Ray applied to become an Appalachian Trail Chaplain, which is a ministry of the Holston Conference of The United Methodist Church. She was the first female chosen for this role, and thus began her journey as a trail chaplain on June 15, 2018.
She started in Harpers Ferry, West Virginia and hiked more than 1,100 miles northbound to Maine, where she summited Mt. Katahdin, the northern terminus of the trail, on Sept. 3.
“Then I took about a week off to prove to my mother that I was still alive,” Ray said.
After her short break, Ray flew back to Harper’s Ferry to complete the southern (and her favorite) portion of the trail, hiking about 1,000 miles down to Springer Mountain, Georgia, the southern terminus. She finished on Nov. 10, 2018.
Earning the trail name “Blueberry,” Ray became part of the close-knit AT community, which she describes as “a small country that moves 20 miles a day on a 3-foot-wide path.” Through her role as trail chaplain, she was able to connect hikers with churches along the trail for lodging, food, and rest. She also prayed with fellow hikers and provided “a safe space” when they needed to talk.
The journey was rewarding, but not easy. The stretch through Virginia was especially tough for Ray, as she hiked through two hurricanes while it rained 21 out of the 28 days it took her to cross the state. She also got extremely sick from a waterborne parasite, which waylaid her journey by nine days.
“Long-distance hiking has become probably the strongest resilience framework that I will ever have,” Ray said. “It’s given me an incredible capacity to walk through adversity and to have hope when hope seems lost, and also just to make suffering more bearable.”
Now, as a second-year medical student, Ray sees several parallels between her experience on the AT and medical school.
“As difficult as people say medical school can be, and as hard as the trail was, it is still entirely possible to find balance and joy – even in the midst of suffering,” Ray said.
At Quillen, Ray has found balance through service.

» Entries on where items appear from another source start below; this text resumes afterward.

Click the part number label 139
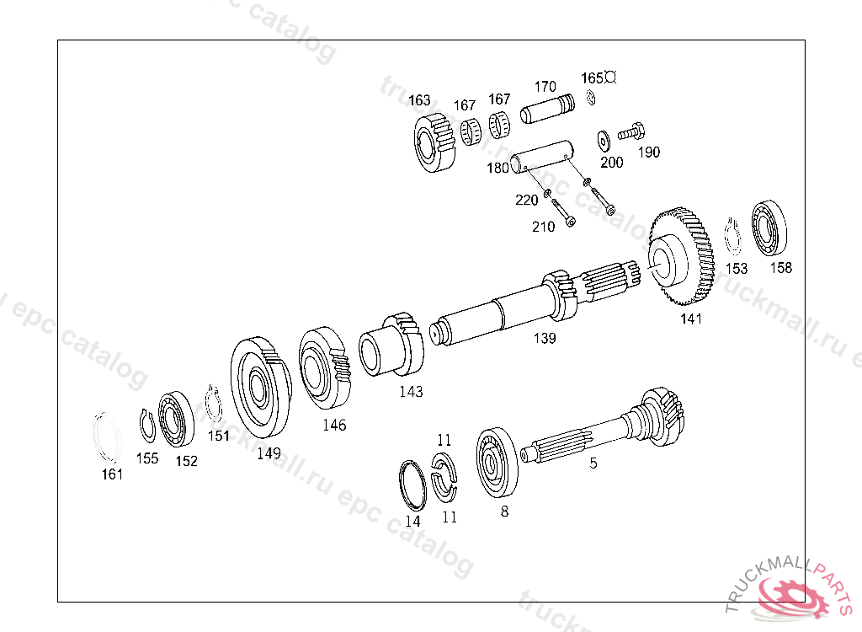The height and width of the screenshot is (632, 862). click(x=545, y=338)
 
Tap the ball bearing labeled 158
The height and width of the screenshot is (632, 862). click(x=769, y=228)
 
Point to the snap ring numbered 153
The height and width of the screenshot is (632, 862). click(x=732, y=238)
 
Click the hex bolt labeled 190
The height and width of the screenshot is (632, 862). click(x=631, y=132)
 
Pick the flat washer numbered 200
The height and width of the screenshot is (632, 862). click(x=604, y=141)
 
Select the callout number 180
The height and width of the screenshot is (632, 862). click(x=498, y=168)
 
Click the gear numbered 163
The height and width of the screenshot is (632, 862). click(x=434, y=142)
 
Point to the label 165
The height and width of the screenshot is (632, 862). click(x=592, y=78)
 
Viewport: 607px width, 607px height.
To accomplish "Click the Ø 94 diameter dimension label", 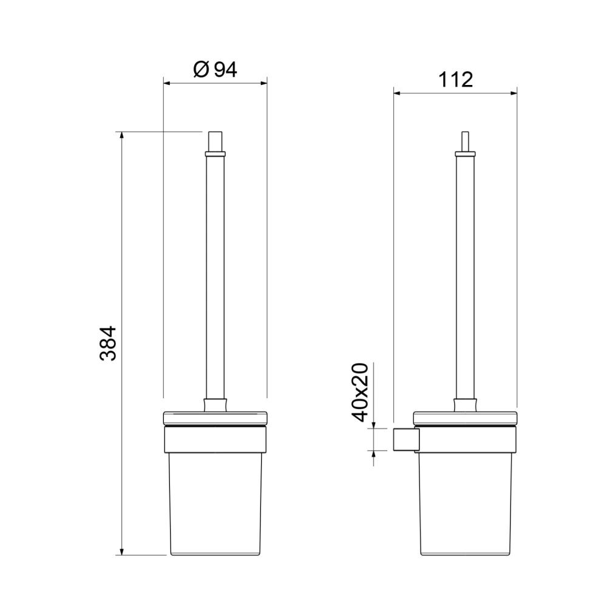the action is pos(215,70).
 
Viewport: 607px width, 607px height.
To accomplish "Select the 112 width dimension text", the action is pos(455,80).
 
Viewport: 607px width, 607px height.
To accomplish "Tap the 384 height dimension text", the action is pos(108,344).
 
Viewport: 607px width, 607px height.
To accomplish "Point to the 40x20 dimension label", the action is pos(359,392).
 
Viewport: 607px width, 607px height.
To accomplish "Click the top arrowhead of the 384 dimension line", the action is pos(121,135).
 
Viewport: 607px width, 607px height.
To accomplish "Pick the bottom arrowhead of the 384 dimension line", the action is pos(121,551).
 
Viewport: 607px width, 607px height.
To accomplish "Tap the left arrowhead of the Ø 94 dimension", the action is pos(167,83).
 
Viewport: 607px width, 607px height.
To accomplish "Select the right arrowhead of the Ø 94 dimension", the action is pos(263,83).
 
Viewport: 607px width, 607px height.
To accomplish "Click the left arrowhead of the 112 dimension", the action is pos(398,93).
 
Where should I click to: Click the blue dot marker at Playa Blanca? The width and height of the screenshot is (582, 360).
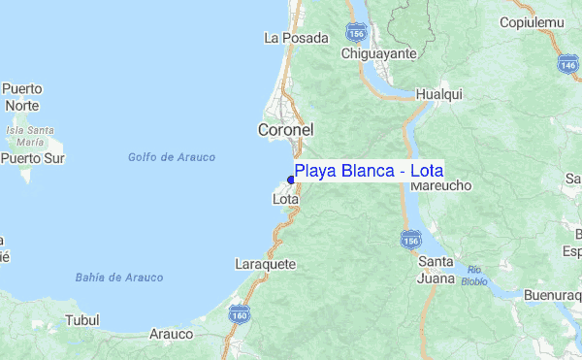(x=291, y=180)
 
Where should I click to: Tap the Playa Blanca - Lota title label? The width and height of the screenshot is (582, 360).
(x=369, y=172)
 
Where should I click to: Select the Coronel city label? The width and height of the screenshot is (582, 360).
(x=285, y=129)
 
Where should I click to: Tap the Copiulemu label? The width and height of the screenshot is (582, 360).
(x=533, y=21)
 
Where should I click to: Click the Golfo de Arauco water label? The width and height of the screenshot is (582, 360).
(x=172, y=157)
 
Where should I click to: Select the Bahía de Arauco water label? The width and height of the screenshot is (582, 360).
(x=119, y=278)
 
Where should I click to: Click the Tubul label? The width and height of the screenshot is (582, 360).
(x=81, y=319)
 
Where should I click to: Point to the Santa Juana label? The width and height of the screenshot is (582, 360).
(x=436, y=270)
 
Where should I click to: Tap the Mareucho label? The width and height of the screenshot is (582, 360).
(x=447, y=184)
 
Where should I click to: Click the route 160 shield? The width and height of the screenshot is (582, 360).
(x=239, y=313)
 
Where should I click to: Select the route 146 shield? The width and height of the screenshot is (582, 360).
(x=568, y=64)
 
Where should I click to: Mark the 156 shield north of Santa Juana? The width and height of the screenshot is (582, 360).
(x=411, y=239)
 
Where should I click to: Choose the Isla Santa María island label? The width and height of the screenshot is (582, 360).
(x=29, y=134)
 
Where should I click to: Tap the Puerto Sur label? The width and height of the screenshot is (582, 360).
(x=32, y=157)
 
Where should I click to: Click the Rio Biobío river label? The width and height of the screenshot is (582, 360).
(x=474, y=276)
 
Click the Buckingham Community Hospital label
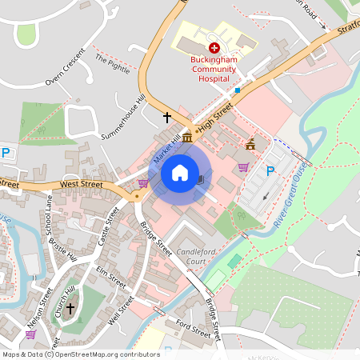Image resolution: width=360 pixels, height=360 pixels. [214, 69]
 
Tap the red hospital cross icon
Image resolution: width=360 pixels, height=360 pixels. [214, 49]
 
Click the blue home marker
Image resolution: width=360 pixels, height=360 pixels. [180, 173]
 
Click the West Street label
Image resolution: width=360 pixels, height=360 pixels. [81, 184]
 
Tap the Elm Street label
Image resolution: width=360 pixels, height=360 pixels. [111, 278]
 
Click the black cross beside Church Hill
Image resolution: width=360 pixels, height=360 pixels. [70, 308]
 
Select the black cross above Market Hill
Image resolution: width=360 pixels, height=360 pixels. [167, 118]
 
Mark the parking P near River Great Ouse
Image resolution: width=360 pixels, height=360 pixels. [270, 170]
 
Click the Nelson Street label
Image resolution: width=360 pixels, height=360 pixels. [36, 322]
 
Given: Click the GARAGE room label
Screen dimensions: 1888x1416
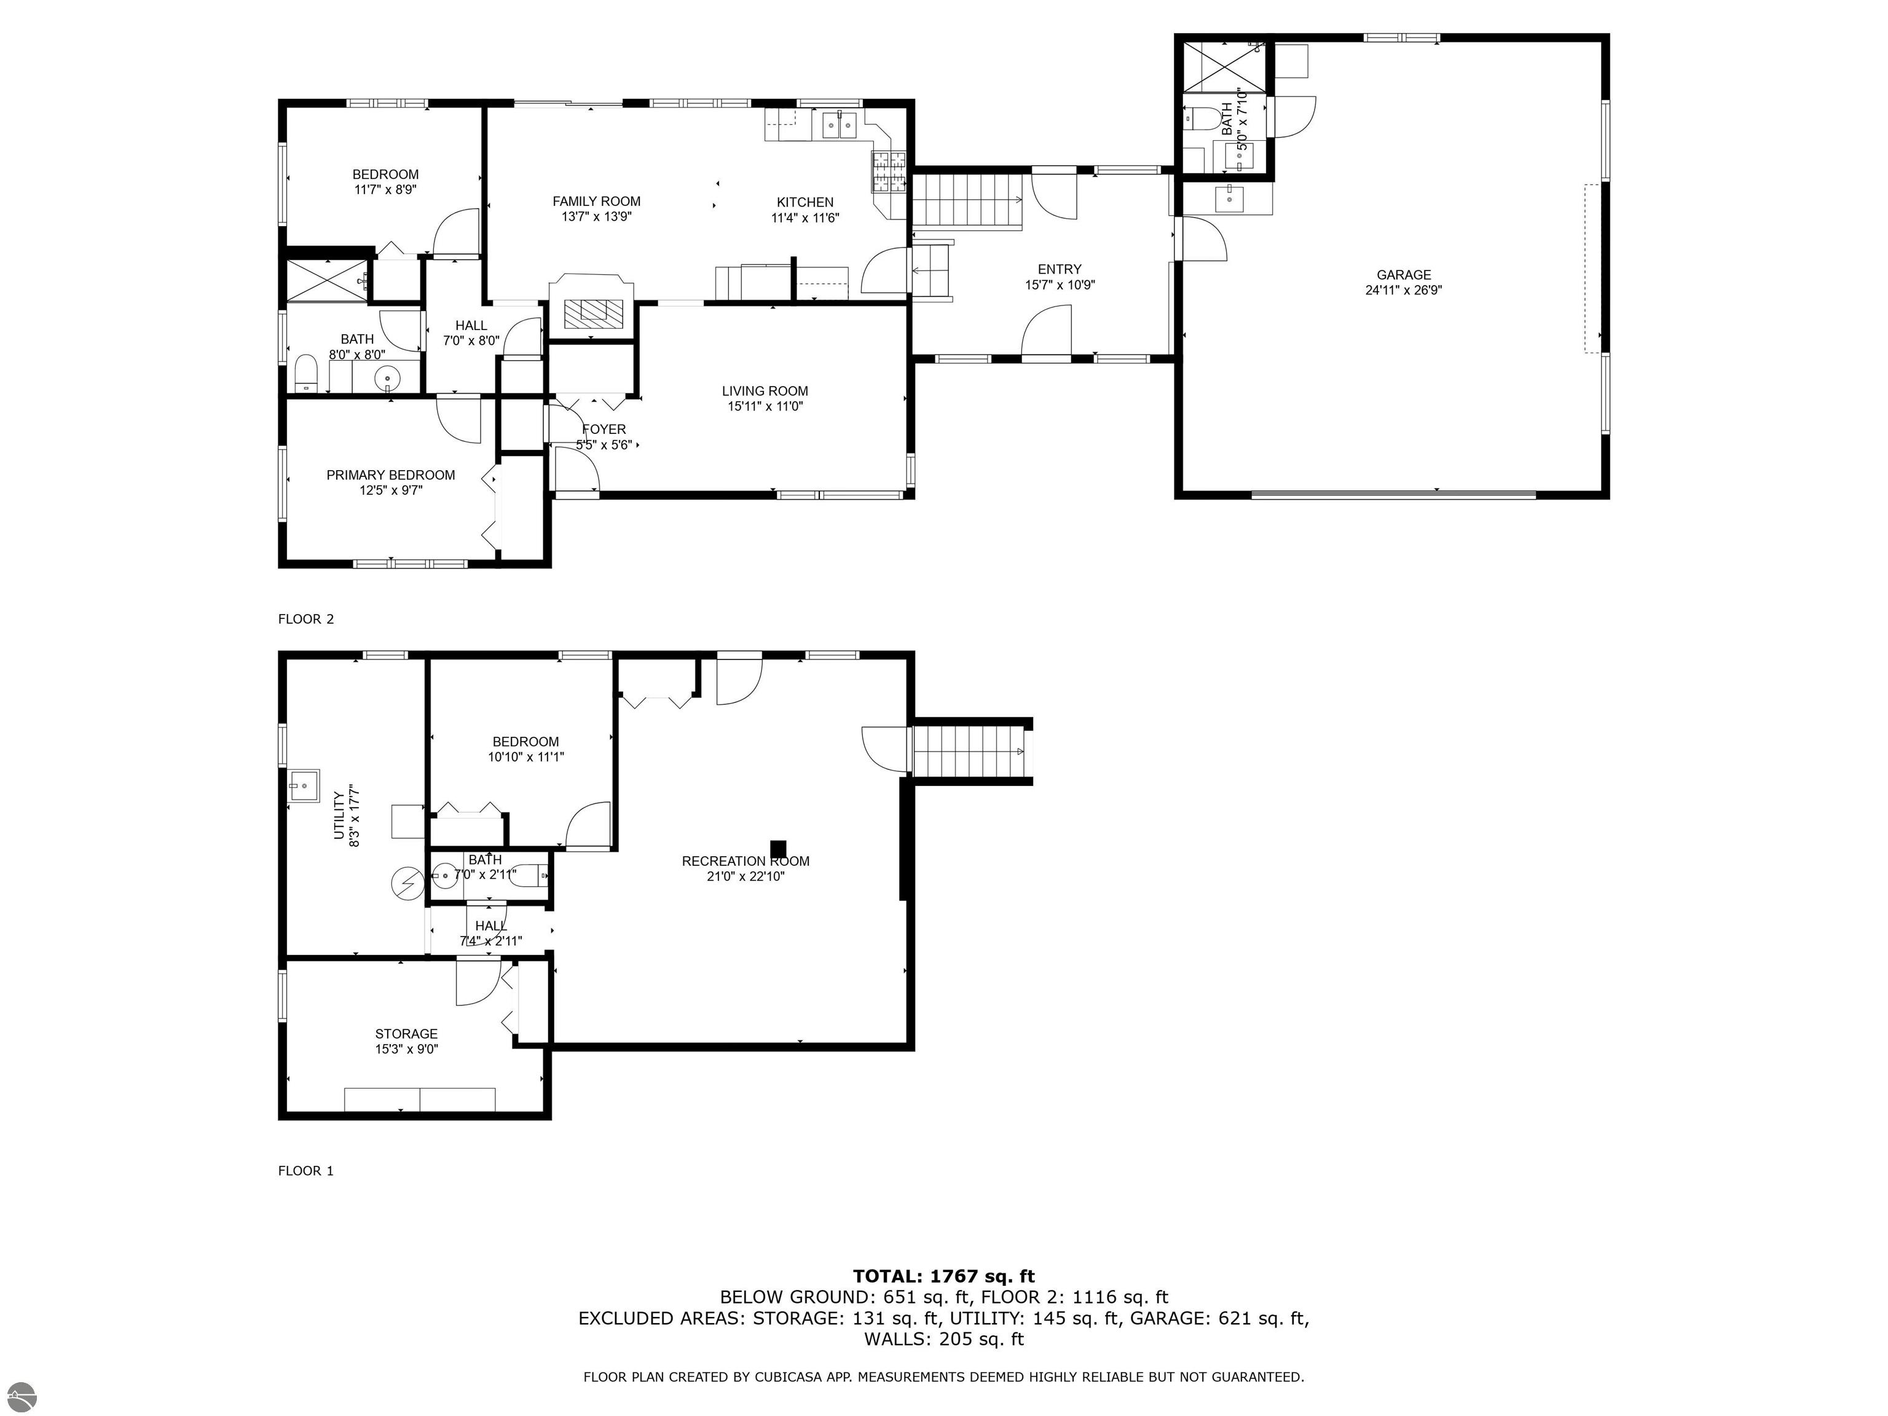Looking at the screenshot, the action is (1403, 275).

She is co-president of the Family Medicine Interest Group and the Wilderness Medicine Interest Group as well as the service chair for the Student National Medical Association. She also works part time at Munsey Memorial United Methodist Church.
When she completes medical school, Ray hopes to “serve the underserved,” perhaps with a career in primary care. Someday, she also wants to complete the “Triple Crown” of hiking and add the Pacific Crest Trail and the Continental Divide Trail to her trail résumé.
“I am so grateful for what I have learned along the way.”